In more formal terms, we may classify scoping as resolving a name along two dimensions, its semantically enclosing environment (stack frames or dynamic scope), and its syntactically enclosing environment, its AST tree or lexical scope. A filtering function selects from the possible environments and can produce an error or the proper resolution of the name.

Despite the name, dynamic scoping is not incompatible with static typing; a syntactic analysis of which names resolve where is easy, and whatever names remain unresolved can be resolved dynamically.

But the question of how environments/scopes are implemented is not trivial; a paper I read but lost lists many strategies, with choices such as heap-allocated vs stack-allocated, callee-saved vs caller-saved, and ordering of the frame layout. Given the choices, it seems foolish to lock oneself into a particular strategy, at least at a low level.

Saturday, October 28, 2017

A new build system

A survey of build systems, and their advantages:
  • Make - installed everywhere
  • Ninja - portable format
  • Shake - parallelism, unchanging files, monadic dependencies
  • Pluto - dynamic dependencies
  • Tup - fast rebuilds with a filesystem monitor
  • Nix - configuration management, isolated builds
There are no easily found build systems that combine all these advantages. Why not? Probably due to the difficulty of switching projects over to new build systems; most people are happy to let sleeping dogs lie, even if in this case they are really hissing snakes that are still biting and constricting developers.

With no existing build system, the solution is to write a new build system. Relevant xkcd:
https://xkcd.com/927/

But the problem is in fact that there is no standard for build systems, just people (companies) doing whatever they feel like. When a committee comes along, develops USB-C, Unicode, etc., in practice it seems that everyone does end up switching. In software, there's an even stronger standardization process: the best open-source implementation usually ends up becoming the de-facto standard, just because everyone else is too lazy or too stupid to reimplement it. Look at LAMP and its history, or more recently Wordpress.
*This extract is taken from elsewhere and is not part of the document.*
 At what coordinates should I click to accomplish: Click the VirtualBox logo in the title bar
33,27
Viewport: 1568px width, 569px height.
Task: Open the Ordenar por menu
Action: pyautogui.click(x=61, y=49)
The closest candidate to a de-facto standard for build systems is Make; it has a large user community. But it's missing all the features of the other systems. Can we extend make? Probably not, look at the source, e.g. the dependencies file and main.c and job.c. It's heavily process-based and GNU-centric, the deferred string processing and loading of commands makes everything really slow, and then of course it's in C, which isn't exactly my language of choice. Also it doesn't support parallelism on Windows (maybe?).  OTOH a new implementation maintaining backwards compatibility with make is definitely possible - for example Mozilla has been using PyMake since 2011. Python has been much more successful as a scripting language than GNU Make's built in scripting language of Guile. And porting even a large project isn't that hard, the Tup guy got halfway there already. The hard part is changing over tooling / automation / infrastructure which assumes the use of Make. But as Tup mentions, make is flawed in the way it's most commonly used (overly recursive, incomplete DAG) and also slow because of how it processes files. And it doesn't use a database, all the cool build systems have a database. So all in all, Make is dead for all standards-making purposes; nobody uses it anymore in their new projects, except GNU. And autoconf can generate config files, so there's no need to replace the whole GNU toolchain entirely. Just replacing automake should be sufficient.

Requirements for a new tool in priority order, from 2007:
  1. Dependency Management (we have many many libraries)
    1. Search Paths 
    2. Variants
  2. Maintainability
  3. Cost of training for day-to-day tasks (40+ developers)
  4. Portability (but Linux is a must)
    1. Windows, MSYS
  5. Speed (A distant fifth; anything would be better than recursive make.)
But of course everyone has their own priorities. The only real priority is avoiding yet another Make DSL.